**What this task involves**
Go through the data and count the lines holding the string "logo". Write only the number.

(Data to use)

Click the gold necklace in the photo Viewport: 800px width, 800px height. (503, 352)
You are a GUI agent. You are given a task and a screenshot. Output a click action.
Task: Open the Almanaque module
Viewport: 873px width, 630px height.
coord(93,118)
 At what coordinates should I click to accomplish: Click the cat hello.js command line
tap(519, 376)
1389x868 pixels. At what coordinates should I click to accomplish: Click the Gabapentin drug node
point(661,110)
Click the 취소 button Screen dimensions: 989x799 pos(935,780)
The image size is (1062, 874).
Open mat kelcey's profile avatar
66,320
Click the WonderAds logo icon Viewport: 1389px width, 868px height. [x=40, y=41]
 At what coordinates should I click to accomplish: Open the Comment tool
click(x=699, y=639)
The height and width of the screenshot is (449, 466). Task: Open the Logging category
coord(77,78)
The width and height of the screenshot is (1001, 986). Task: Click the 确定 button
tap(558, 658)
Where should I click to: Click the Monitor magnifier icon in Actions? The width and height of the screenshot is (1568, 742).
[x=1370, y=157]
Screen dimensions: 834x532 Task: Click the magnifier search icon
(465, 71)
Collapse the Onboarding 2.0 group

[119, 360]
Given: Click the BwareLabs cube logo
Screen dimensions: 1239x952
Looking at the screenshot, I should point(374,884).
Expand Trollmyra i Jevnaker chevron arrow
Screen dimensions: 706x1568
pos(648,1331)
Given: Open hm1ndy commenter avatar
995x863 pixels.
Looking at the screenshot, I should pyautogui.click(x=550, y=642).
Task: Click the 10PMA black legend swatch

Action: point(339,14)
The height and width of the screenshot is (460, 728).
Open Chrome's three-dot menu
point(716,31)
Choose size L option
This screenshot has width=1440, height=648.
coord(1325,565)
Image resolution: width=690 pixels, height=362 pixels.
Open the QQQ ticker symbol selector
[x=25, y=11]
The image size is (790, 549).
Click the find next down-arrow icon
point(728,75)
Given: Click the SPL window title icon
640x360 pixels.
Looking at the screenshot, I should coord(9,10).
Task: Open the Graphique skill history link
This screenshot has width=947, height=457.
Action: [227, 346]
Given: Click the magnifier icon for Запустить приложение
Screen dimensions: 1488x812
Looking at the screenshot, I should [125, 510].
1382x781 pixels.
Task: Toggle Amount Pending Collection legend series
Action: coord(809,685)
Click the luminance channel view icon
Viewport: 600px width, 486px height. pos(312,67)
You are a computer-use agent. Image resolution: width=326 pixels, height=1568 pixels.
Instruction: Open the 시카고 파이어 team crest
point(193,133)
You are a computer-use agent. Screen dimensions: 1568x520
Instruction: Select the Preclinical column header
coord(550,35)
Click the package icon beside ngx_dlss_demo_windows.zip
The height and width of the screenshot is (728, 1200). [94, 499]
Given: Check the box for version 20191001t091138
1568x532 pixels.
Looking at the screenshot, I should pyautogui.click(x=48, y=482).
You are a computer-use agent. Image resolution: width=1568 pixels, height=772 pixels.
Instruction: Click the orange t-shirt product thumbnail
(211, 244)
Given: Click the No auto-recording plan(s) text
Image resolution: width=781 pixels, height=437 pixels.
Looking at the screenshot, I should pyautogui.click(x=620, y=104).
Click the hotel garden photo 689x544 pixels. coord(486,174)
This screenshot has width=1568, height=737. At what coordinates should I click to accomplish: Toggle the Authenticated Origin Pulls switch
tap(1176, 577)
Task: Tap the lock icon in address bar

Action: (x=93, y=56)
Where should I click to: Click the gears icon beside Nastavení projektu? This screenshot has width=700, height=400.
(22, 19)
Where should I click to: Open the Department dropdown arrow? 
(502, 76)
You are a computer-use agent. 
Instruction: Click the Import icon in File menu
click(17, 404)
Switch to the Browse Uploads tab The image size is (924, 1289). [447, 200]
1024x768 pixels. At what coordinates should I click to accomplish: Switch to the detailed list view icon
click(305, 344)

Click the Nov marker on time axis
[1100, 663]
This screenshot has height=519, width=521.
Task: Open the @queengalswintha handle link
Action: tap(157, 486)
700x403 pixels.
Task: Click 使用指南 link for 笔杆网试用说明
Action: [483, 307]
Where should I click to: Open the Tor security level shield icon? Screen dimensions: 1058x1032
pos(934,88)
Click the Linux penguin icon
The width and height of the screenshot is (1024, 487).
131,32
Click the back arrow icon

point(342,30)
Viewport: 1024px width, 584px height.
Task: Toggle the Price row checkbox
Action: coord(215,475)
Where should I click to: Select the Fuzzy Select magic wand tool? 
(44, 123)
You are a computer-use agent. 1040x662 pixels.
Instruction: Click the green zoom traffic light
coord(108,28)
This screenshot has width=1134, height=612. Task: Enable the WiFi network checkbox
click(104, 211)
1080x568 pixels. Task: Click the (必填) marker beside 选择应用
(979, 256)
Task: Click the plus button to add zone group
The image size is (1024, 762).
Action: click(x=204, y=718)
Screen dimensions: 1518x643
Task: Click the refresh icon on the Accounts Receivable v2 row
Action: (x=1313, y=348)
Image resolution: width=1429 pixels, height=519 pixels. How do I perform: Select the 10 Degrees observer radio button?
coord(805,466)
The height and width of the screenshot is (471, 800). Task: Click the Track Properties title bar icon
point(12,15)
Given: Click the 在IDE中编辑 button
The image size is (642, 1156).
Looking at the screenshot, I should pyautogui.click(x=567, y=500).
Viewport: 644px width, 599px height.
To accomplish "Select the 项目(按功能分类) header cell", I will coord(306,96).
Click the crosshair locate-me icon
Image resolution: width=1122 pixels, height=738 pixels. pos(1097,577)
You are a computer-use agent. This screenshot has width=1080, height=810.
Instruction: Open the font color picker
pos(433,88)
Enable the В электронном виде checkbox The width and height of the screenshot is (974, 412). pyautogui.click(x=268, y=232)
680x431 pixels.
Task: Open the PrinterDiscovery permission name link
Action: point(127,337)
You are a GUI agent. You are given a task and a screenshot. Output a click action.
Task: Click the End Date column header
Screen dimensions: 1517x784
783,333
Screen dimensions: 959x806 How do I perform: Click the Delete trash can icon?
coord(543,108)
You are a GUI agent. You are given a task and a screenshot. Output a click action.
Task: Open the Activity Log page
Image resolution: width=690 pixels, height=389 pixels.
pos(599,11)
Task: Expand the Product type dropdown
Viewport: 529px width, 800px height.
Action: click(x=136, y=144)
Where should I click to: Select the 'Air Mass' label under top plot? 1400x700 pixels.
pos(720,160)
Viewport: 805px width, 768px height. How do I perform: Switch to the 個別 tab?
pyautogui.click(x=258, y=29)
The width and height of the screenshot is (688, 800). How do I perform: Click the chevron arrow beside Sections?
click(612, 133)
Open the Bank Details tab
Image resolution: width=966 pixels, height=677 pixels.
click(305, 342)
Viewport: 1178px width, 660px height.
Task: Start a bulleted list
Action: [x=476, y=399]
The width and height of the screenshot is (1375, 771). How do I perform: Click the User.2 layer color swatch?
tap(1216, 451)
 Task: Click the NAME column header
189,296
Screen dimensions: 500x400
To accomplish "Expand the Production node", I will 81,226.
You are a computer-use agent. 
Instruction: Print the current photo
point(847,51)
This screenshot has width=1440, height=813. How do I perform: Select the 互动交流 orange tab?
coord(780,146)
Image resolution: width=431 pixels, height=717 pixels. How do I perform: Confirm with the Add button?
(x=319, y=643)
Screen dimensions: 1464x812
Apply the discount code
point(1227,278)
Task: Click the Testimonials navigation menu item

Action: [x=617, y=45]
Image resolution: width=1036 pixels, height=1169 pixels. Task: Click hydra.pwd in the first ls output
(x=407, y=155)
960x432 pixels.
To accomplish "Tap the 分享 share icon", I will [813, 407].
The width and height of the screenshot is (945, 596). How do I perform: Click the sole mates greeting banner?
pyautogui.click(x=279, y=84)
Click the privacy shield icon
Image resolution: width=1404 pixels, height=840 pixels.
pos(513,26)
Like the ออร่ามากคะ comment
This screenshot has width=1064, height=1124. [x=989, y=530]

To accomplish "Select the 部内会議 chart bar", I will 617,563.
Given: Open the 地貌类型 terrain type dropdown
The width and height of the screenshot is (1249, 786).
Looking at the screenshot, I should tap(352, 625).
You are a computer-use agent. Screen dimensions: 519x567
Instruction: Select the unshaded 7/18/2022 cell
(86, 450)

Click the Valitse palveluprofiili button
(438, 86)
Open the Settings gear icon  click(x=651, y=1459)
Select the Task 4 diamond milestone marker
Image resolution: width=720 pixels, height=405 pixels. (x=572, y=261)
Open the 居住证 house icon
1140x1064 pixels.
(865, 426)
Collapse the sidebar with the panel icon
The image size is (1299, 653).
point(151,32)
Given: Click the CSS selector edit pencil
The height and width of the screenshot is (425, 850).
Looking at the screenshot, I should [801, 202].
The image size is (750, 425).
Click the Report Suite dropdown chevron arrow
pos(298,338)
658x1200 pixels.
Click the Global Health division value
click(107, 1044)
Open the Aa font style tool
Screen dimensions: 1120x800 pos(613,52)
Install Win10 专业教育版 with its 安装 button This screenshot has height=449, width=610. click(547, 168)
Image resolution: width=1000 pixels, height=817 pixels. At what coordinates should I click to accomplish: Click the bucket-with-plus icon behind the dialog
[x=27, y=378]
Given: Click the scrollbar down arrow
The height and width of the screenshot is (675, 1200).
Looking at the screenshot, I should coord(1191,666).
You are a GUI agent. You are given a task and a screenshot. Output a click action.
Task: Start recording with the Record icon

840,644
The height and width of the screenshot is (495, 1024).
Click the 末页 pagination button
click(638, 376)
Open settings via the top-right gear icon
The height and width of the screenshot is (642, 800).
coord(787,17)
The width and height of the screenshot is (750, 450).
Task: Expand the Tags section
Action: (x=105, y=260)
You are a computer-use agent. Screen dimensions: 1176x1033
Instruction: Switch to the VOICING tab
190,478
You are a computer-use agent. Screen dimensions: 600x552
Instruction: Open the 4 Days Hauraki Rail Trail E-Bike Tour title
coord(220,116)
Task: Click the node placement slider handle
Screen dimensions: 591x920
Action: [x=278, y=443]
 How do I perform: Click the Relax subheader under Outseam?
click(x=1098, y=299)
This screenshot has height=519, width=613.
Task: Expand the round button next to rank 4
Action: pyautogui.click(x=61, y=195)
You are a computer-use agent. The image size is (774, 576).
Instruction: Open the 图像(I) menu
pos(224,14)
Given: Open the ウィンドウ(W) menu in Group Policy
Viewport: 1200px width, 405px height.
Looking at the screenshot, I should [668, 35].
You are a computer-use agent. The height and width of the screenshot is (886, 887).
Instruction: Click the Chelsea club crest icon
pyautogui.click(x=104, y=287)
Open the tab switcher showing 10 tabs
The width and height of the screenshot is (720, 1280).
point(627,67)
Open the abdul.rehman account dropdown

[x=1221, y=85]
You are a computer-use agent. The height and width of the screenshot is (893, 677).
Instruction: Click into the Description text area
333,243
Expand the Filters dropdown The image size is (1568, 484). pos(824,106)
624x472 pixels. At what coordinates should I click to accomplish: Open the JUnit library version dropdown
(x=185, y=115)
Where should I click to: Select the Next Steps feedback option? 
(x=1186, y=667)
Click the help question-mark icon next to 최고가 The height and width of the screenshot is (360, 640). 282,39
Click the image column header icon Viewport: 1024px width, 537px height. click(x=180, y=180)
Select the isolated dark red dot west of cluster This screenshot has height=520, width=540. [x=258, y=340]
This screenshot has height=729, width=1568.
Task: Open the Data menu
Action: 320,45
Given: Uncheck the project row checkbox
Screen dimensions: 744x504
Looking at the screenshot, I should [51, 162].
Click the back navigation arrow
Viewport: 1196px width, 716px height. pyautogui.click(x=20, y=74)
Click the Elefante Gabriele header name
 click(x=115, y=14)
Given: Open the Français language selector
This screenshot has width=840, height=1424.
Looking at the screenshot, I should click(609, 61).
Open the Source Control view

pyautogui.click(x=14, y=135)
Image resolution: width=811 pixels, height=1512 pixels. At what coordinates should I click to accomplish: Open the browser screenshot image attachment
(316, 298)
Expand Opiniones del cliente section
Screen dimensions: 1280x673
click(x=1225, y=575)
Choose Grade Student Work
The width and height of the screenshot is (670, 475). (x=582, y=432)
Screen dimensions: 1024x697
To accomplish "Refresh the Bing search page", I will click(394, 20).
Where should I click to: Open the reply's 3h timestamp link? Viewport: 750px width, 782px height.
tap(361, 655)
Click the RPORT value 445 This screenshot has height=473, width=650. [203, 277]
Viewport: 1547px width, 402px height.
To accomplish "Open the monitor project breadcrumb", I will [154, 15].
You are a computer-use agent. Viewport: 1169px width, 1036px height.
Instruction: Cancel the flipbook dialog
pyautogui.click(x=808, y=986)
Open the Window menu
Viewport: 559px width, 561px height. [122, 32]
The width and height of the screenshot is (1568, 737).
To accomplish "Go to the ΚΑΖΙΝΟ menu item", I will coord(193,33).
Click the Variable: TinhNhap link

(End Data to use)

**Exercise result**
2